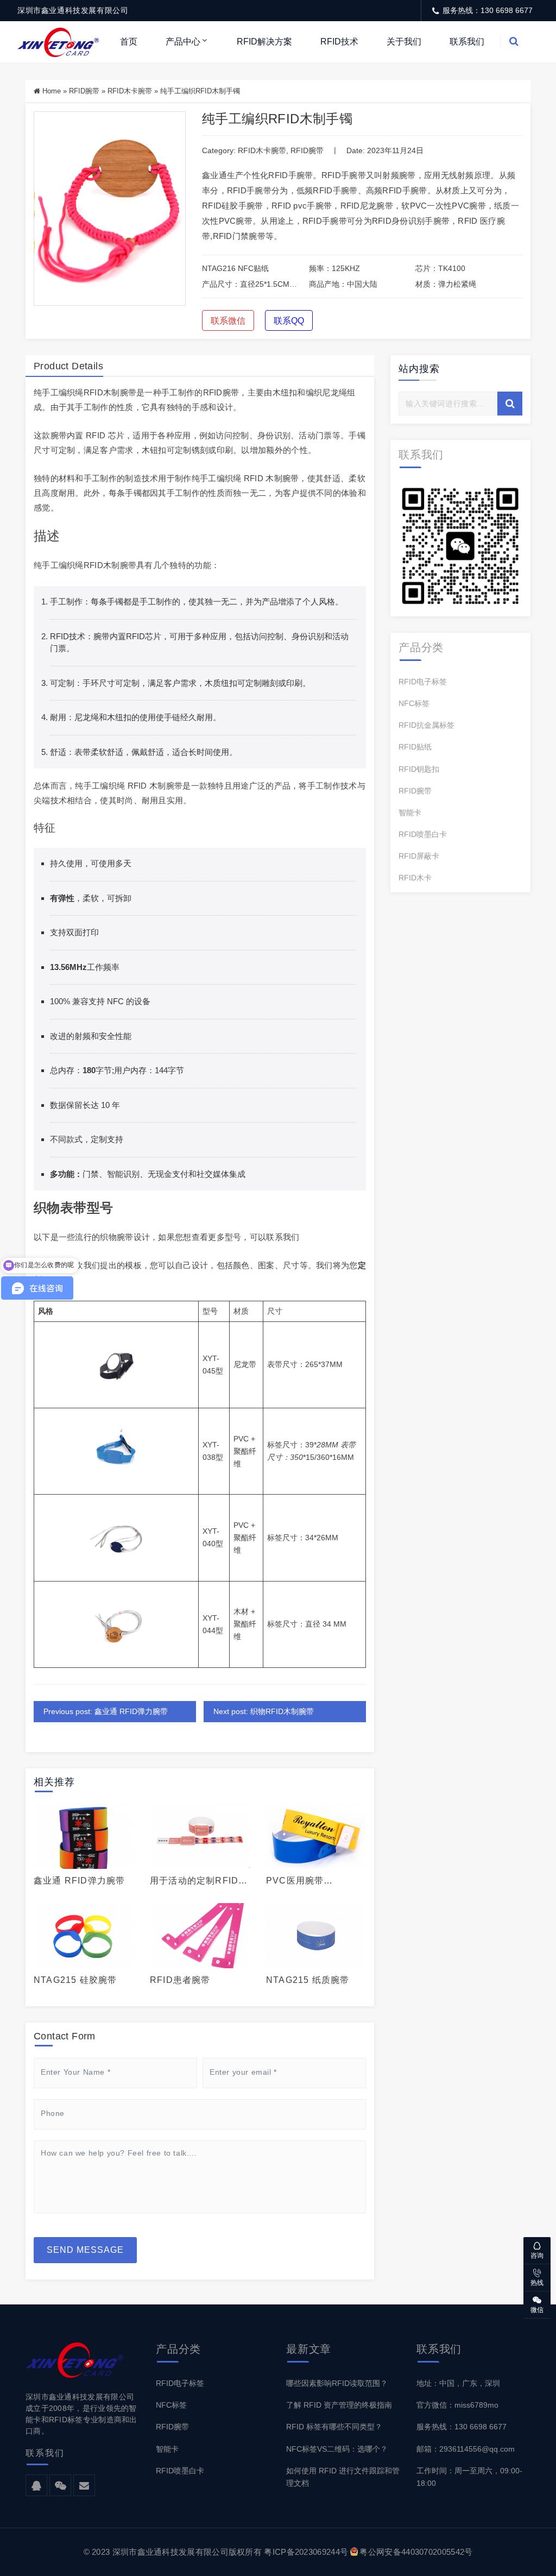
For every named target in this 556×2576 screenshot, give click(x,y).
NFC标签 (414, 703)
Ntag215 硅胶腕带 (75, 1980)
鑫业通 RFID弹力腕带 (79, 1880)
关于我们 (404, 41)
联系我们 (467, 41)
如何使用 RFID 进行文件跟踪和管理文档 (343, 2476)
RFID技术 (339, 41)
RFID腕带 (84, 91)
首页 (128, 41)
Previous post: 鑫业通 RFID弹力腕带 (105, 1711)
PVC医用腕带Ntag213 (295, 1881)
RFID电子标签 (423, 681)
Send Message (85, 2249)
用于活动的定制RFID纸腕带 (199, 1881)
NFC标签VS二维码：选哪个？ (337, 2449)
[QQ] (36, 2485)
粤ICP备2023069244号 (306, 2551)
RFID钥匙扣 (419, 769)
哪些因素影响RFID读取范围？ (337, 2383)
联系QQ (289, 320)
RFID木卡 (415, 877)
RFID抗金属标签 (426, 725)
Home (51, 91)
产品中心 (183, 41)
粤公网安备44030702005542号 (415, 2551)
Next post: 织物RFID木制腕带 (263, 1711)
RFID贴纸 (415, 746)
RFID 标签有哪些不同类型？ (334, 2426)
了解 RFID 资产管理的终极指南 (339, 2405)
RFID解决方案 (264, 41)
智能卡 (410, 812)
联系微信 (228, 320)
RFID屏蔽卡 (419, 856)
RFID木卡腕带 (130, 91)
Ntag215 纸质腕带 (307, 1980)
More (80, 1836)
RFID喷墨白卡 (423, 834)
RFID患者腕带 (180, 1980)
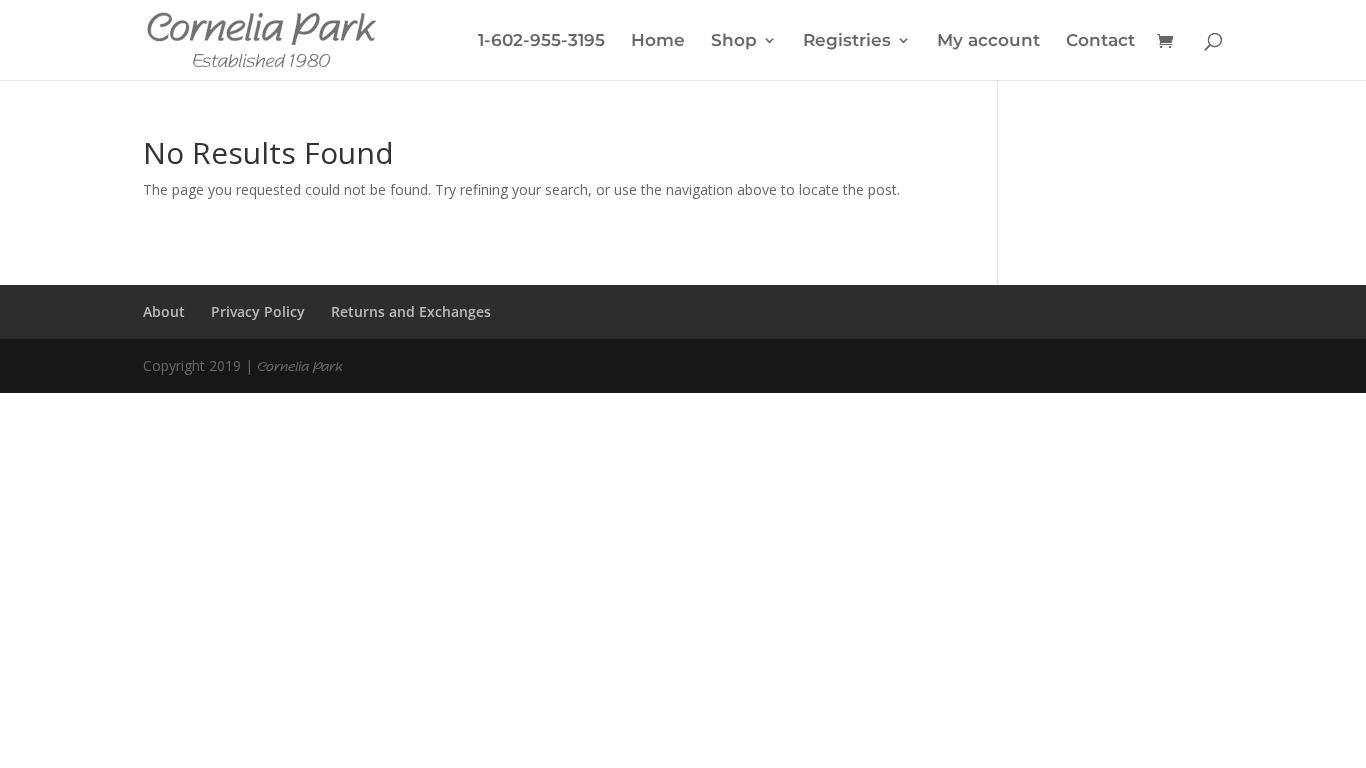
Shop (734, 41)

******

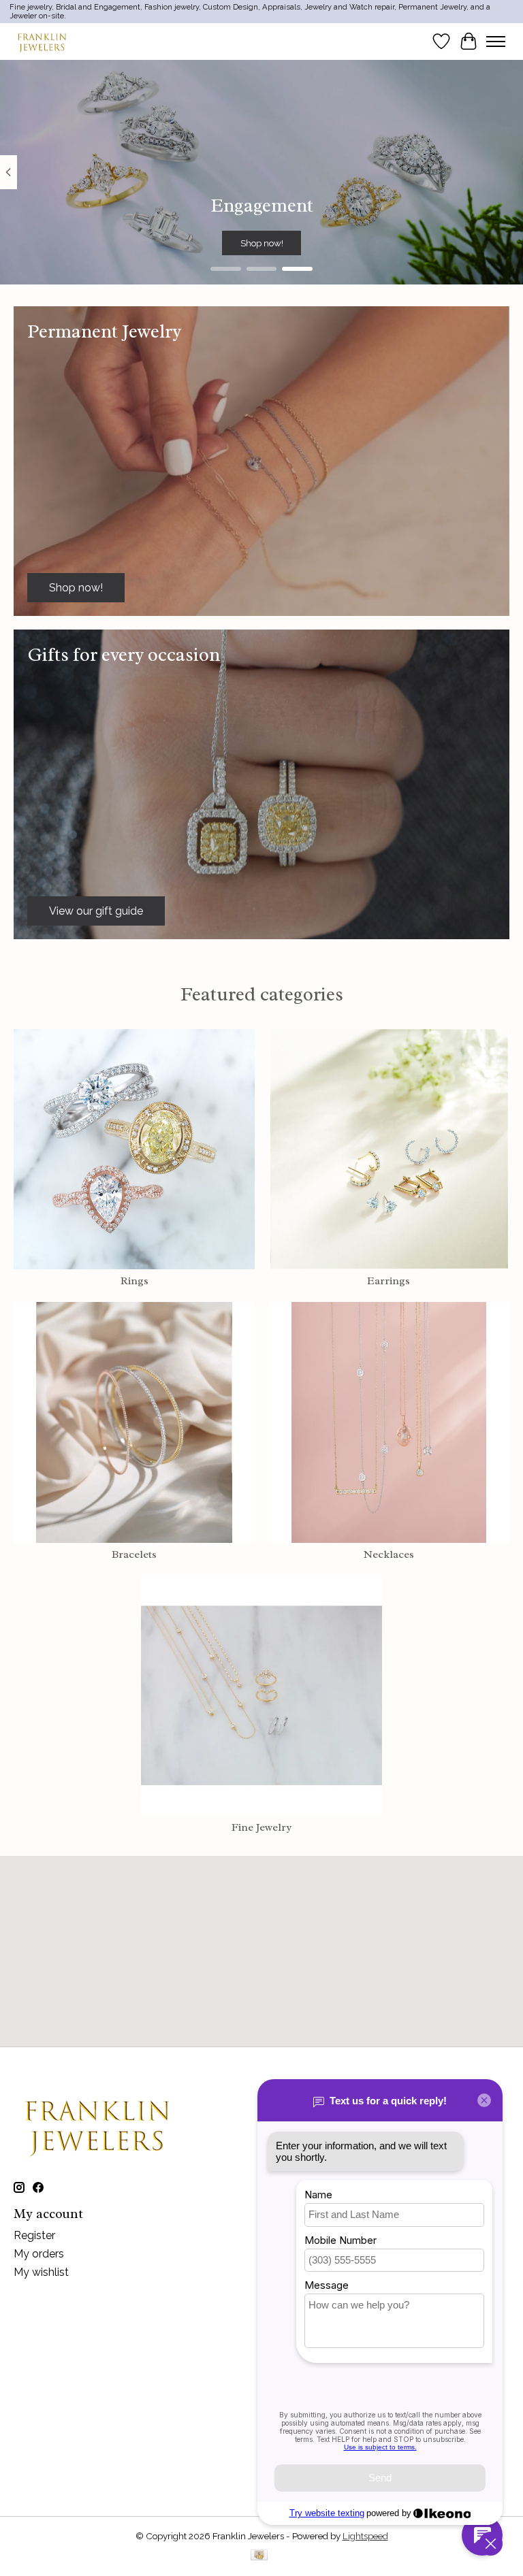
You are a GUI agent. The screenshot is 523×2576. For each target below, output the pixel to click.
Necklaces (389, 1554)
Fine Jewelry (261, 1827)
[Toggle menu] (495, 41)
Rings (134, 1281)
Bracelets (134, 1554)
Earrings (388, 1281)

******

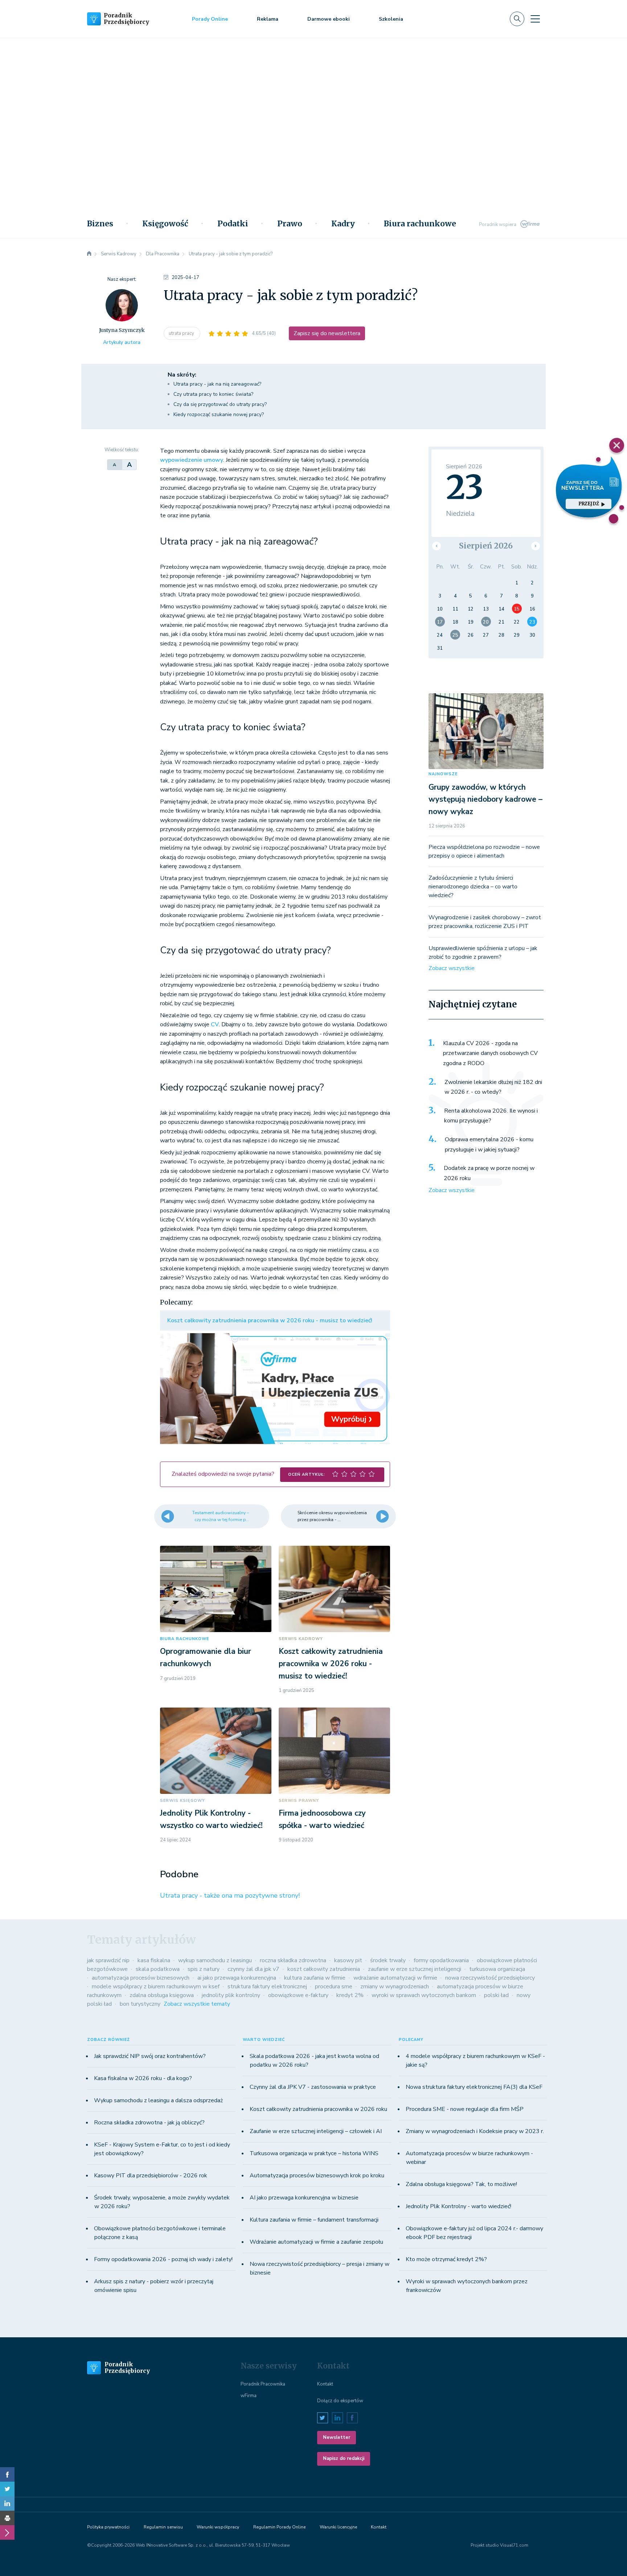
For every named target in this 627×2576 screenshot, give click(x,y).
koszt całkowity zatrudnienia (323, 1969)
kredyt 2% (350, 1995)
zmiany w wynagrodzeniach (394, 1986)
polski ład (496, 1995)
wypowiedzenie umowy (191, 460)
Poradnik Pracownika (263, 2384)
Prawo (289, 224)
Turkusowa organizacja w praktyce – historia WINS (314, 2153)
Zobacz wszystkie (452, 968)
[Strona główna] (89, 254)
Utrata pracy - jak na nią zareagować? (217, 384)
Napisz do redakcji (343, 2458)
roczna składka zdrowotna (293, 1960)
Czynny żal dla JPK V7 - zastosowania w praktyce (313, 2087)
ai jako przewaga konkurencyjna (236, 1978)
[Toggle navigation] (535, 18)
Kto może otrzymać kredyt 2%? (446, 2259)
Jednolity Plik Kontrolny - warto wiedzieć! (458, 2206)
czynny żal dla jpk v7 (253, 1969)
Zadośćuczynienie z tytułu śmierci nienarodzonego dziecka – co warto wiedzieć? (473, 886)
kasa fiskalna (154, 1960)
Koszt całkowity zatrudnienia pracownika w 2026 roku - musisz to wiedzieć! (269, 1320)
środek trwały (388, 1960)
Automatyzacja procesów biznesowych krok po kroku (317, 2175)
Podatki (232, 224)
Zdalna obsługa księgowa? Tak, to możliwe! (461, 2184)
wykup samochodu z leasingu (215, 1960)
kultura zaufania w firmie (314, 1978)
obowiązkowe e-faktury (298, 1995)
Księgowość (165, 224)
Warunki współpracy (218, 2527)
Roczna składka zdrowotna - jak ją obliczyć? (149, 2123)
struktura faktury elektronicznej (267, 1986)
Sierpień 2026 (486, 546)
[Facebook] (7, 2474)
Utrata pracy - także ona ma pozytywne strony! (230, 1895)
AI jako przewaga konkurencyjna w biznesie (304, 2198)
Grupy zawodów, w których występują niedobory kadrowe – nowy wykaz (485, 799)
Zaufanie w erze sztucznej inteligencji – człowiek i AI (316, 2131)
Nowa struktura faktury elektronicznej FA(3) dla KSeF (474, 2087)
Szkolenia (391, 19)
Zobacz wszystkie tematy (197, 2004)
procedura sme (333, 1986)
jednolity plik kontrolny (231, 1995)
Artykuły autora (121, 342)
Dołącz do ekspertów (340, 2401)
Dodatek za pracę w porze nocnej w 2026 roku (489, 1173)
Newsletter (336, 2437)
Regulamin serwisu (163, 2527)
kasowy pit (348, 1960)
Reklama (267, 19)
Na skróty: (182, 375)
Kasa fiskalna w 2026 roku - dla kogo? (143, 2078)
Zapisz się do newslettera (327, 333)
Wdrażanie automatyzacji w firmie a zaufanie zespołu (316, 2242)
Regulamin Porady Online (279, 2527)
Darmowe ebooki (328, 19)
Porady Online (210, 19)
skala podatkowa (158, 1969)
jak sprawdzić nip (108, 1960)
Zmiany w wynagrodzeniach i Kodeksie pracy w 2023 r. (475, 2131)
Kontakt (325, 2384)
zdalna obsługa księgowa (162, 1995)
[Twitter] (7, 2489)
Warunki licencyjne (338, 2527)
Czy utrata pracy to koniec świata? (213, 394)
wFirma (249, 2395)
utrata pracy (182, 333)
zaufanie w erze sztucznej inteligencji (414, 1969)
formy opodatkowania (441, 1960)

******

Exercise: Look back at the entries above and repeat, unchanged, every line from the line holding "zaufanie w erze sztucznej inteligencji (414, 1969)" through the line holding "formy opodatkowania (441, 1960)".

Task solution:
zaufanie w erze sztucznej inteligencji (414, 1969)
formy opodatkowania (441, 1960)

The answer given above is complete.